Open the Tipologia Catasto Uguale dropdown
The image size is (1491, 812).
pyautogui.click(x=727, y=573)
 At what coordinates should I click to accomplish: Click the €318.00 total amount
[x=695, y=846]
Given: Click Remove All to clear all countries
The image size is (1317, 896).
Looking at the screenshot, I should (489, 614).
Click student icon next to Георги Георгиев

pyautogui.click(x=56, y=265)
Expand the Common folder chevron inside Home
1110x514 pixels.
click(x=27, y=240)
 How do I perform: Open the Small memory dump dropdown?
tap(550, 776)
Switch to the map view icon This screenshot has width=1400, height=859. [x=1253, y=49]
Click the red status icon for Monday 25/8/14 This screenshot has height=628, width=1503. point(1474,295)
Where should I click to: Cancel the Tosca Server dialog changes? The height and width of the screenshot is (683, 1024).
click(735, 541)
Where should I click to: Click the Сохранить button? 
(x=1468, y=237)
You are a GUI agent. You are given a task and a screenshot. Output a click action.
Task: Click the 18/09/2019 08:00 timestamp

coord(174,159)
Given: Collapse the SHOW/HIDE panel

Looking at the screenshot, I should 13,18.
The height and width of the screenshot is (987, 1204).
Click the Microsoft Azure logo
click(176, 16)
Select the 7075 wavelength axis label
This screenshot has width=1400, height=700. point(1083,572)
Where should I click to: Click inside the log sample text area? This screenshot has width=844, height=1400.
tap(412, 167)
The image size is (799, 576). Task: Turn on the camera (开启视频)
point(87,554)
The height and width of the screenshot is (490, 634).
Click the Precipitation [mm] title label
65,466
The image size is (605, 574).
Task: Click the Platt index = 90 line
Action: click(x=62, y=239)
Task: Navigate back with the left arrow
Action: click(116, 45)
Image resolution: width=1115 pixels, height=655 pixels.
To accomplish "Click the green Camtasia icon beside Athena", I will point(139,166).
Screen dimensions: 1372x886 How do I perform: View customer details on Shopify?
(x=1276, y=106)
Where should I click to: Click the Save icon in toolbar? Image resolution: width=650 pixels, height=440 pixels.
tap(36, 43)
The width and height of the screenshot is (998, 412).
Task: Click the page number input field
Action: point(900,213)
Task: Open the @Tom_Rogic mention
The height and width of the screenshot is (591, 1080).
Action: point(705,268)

**EXERCISE DESCRIPTION**
In your answer, reproduce every entry exactly as it was written.

**TASK RESPONSE**
Open the Tipologia Catasto Uguale dropdown
The image size is (1491, 812).
pyautogui.click(x=727, y=573)
 At what coordinates should I click to accomplish: Click the €318.00 total amount
[x=695, y=846]
Given: Click Remove All to clear all countries
The image size is (1317, 896).
Looking at the screenshot, I should (489, 614).
Click student icon next to Георги Георгиев

pyautogui.click(x=56, y=265)
Expand the Common folder chevron inside Home
1110x514 pixels.
click(x=27, y=240)
 How do I perform: Open the Small memory dump dropdown?
tap(550, 776)
Switch to the map view icon This screenshot has width=1400, height=859. [x=1253, y=49]
Click the red status icon for Monday 25/8/14 This screenshot has height=628, width=1503. point(1474,295)
Where should I click to: Cancel the Tosca Server dialog changes? The height and width of the screenshot is (683, 1024).
click(735, 541)
Where should I click to: Click the Сохранить button? 
(x=1468, y=237)
You are a GUI agent. You are given a task and a screenshot. Output a click action.
Task: Click the 18/09/2019 08:00 timestamp

coord(174,159)
Given: Collapse the SHOW/HIDE panel

Looking at the screenshot, I should 13,18.
The height and width of the screenshot is (987, 1204).
Click the Microsoft Azure logo
click(176, 16)
Select the 7075 wavelength axis label
This screenshot has width=1400, height=700. point(1083,572)
Where should I click to: Click inside the log sample text area? This screenshot has width=844, height=1400.
tap(412, 167)
The image size is (799, 576). Task: Turn on the camera (开启视频)
point(87,554)
The height and width of the screenshot is (490, 634).
Click the Precipitation [mm] title label
65,466
The image size is (605, 574).
Task: Click the Platt index = 90 line
Action: click(x=62, y=239)
Task: Navigate back with the left arrow
Action: click(116, 45)
Image resolution: width=1115 pixels, height=655 pixels.
To accomplish "Click the green Camtasia icon beside Athena", I will point(139,166).
Screen dimensions: 1372x886 How do I perform: View customer details on Shopify?
(x=1276, y=106)
Where should I click to: Click the Save icon in toolbar? Image resolution: width=650 pixels, height=440 pixels.
tap(36, 43)
The width and height of the screenshot is (998, 412).
Task: Click the page number input field
Action: point(900,213)
Task: Open the @Tom_Rogic mention
The height and width of the screenshot is (591, 1080).
Action: point(705,268)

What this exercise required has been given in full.